=== Your objective ===
Retype, without any change, the line that contains "Image resolution: width=637" and every line that follows it to the end of the entries, and nothing else.

=== Stored data ===

────────────────────

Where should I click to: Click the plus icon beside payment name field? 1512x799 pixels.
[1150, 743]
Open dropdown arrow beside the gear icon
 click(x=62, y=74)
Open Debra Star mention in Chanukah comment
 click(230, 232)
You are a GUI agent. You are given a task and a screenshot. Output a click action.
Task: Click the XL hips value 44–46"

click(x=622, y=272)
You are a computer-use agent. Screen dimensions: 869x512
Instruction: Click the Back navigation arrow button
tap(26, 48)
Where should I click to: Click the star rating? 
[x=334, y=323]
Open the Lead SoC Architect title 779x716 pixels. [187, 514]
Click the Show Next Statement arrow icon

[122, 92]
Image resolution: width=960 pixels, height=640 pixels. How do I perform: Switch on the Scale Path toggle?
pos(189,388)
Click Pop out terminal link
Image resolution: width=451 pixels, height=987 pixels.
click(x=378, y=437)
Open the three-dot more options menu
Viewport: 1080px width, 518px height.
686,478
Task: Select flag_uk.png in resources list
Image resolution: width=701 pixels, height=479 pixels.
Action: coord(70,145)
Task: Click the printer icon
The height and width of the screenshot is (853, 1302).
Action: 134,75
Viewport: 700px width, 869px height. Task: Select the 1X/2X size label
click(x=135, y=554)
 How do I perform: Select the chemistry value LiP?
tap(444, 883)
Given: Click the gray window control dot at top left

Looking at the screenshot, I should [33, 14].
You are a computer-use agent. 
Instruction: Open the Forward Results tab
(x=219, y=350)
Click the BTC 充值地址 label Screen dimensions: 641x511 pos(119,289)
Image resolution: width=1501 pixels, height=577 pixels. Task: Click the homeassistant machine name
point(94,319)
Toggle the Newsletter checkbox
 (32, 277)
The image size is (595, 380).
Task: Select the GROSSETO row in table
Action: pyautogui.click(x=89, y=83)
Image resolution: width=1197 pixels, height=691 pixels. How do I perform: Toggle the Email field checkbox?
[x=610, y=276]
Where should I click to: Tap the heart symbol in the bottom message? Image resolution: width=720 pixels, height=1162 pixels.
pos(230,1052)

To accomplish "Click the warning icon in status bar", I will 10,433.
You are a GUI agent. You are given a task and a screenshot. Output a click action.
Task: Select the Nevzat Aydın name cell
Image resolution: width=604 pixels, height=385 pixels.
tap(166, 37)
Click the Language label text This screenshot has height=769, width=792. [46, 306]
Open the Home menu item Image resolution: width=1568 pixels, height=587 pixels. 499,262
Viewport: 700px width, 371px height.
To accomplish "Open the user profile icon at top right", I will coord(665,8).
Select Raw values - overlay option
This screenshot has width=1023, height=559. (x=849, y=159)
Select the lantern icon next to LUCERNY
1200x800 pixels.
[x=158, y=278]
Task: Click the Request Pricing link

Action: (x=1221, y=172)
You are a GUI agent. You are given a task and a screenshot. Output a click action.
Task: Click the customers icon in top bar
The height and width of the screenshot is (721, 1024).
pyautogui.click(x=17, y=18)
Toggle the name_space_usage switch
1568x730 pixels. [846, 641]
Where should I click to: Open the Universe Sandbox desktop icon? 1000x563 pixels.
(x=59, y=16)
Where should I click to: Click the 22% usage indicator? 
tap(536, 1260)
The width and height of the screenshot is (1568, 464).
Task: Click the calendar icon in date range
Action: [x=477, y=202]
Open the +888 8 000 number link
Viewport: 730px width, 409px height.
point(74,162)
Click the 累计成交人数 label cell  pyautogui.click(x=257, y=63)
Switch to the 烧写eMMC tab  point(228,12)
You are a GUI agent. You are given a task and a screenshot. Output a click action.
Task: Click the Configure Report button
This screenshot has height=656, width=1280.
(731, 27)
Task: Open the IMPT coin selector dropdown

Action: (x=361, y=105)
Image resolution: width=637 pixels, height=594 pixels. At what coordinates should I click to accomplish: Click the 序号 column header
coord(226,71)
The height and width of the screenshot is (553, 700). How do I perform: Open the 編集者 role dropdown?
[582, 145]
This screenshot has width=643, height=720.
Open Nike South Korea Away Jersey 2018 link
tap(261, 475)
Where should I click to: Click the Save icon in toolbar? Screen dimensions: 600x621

────────────────────

=== The answer ===
Image resolution: width=637 pixels, height=594 pixels. At what coordinates should I click to accomplish: Click the 序号 column header
coord(226,71)
The height and width of the screenshot is (553, 700). How do I perform: Open the 編集者 role dropdown?
[582, 145]
This screenshot has width=643, height=720.
Open Nike South Korea Away Jersey 2018 link
tap(261, 475)
Where should I click to: Click the Save icon in toolbar? Screen dimensions: 600x621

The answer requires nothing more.